Insistez sur le fait qu’un planning incluant des marges ne vise pas à diminuer la productivité, mais à garantir que le projet soit réalisable dans des conditions normales. Un planning trop serré peut sembler attrayant à court terme, mais il expose le projet à des retards plus importants en cas d’imprévu. Un planning avec des marges est plus réaliste et offre plus de sécurité, réduisant ainsi les risques.
Comment justifier et présenter vos marges efficacement
Faire accepter un planning avec des marges demande une justification solide et une présentation claire. Ce n’est pas seulement une question de convaincre, mais aussi de montrer que ces marges sont indispensables pour la viabilité du projet.
Voici quelques conseils pour vous aider dans cette tâche :
Justifiez les durées et les marges de votre planning de manière factuelle
La justification du planning est cruciale. Sans arguments concrets, les commanditaires risquent de percevoir ces marges comme superflues. Il est donc important de baser votre justification sur des faits et des analyses rigoureuses.

Section des données:
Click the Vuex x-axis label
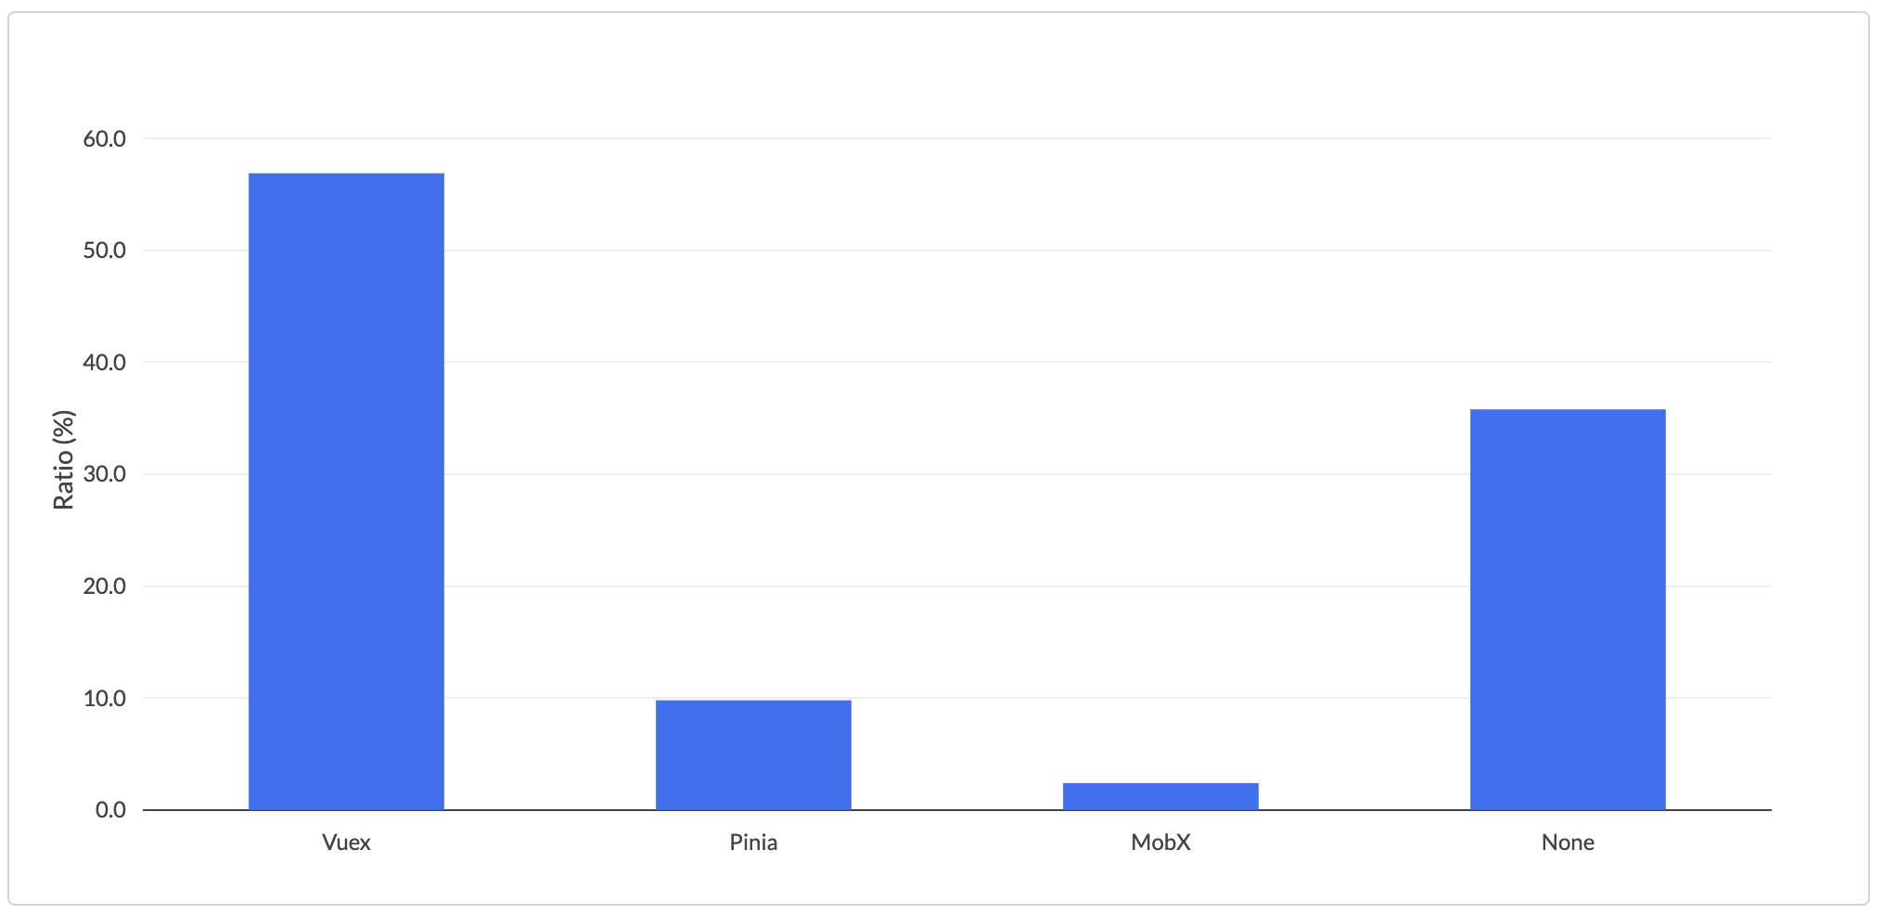Screen dimensions: 1883x915 346,843
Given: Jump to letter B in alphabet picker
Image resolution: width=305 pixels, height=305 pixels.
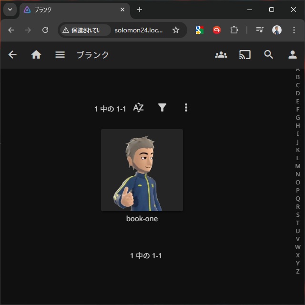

Série d'exercices:
(1) Reformulez sous forme de liste le paragraphe de la page qui commence par « Insistez sur le fait qu’un planning », en conservant ses informations principales.
(2) Transcrivez fidèlement le passage de la page allant de « Voici quelques conseils » jusqu’à « des analyses rigoureuses. » inclus.

Corrigés détaillés:
(1)
- Un planning incluant des marges ne vise pas à diminuer la productivité : il garantit que le projet reste réalisable dans des conditions normales.
- Un planning trop serré peut sembler attrayant à court terme, mais il expose le projet à des retards plus importants en cas d’imprévu.
- Un planning avec des marges est plus réaliste, offre plus de sécurité et réduit ainsi les risques.

(2)
Voici quelques conseils pour vous aider dans cette tâche :
Justifiez les durées et les marges de votre planning de manière factuelle
La justification du planning est cruciale. Sans arguments concrets, les commanditaires risquent de percevoir ces marges comme superflues. Il est donc important de baser votre justification sur des faits et des analyses rigoureuses.